Rewrite the listing from the line with "Task: Show the Profit chart tab" up to and including its final line, changing each "GUI agent" to "GUI assistant" and keeping everything else the same.

(Stored dataset items)
━━━━━━━━━━━━━━━━
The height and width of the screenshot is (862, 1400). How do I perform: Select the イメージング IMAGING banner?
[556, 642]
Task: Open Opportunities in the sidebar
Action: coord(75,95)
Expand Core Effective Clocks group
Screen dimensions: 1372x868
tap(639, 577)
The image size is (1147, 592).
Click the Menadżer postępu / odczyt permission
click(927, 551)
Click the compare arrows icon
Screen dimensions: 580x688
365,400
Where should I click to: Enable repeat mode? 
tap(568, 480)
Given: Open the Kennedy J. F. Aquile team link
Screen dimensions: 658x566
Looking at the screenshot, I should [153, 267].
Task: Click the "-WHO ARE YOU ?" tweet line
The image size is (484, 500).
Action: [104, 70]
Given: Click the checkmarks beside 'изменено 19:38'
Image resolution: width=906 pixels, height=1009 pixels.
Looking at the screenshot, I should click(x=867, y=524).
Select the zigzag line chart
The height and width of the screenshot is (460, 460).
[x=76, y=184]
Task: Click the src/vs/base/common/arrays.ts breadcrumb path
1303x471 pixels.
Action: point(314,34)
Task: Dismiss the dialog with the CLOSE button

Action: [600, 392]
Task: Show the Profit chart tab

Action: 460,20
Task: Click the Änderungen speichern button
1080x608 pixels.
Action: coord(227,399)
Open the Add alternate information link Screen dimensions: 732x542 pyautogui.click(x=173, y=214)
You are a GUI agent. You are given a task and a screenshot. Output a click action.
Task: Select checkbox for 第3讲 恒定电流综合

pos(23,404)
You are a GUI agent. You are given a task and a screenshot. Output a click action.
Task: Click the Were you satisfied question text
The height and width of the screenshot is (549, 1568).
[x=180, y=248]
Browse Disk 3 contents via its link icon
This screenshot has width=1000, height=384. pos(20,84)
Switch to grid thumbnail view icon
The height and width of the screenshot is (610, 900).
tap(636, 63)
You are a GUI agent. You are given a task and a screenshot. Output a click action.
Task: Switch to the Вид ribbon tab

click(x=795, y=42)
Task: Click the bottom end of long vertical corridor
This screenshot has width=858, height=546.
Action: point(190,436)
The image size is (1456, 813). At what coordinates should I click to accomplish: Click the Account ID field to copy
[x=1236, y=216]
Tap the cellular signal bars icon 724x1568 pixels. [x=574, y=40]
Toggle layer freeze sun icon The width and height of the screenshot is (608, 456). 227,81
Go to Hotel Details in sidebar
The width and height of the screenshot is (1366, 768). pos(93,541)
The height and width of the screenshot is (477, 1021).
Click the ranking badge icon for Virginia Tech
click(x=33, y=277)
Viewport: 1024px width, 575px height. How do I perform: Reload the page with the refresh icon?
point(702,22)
━━━━━━━━━━━━━━━━
> _EXERCISE RESPONSE_:
Task: Show the Profit chart tab

Action: 460,20
Task: Click the Änderungen speichern button
1080x608 pixels.
Action: coord(227,399)
Open the Add alternate information link Screen dimensions: 732x542 pyautogui.click(x=173, y=214)
You are a GUI assistant. You are given a task and a screenshot. Output a click action.
Task: Select checkbox for 第3讲 恒定电流综合

pos(23,404)
You are a GUI assistant. You are given a task and a screenshot. Output a click action.
Task: Click the Were you satisfied question text
The height and width of the screenshot is (549, 1568).
[x=180, y=248]
Browse Disk 3 contents via its link icon
This screenshot has width=1000, height=384. pos(20,84)
Switch to grid thumbnail view icon
The height and width of the screenshot is (610, 900).
tap(636, 63)
You are a GUI assistant. You are given a task and a screenshot. Output a click action.
Task: Switch to the Вид ribbon tab

click(x=795, y=42)
Task: Click the bottom end of long vertical corridor
This screenshot has width=858, height=546.
Action: point(190,436)
The image size is (1456, 813). At what coordinates should I click to accomplish: Click the Account ID field to copy
[x=1236, y=216]
Tap the cellular signal bars icon 724x1568 pixels. [x=574, y=40]
Toggle layer freeze sun icon The width and height of the screenshot is (608, 456). 227,81
Go to Hotel Details in sidebar
The width and height of the screenshot is (1366, 768). pos(93,541)
The height and width of the screenshot is (477, 1021).
Click the ranking badge icon for Virginia Tech
click(x=33, y=277)
Viewport: 1024px width, 575px height. How do I perform: Reload the page with the refresh icon?
point(702,22)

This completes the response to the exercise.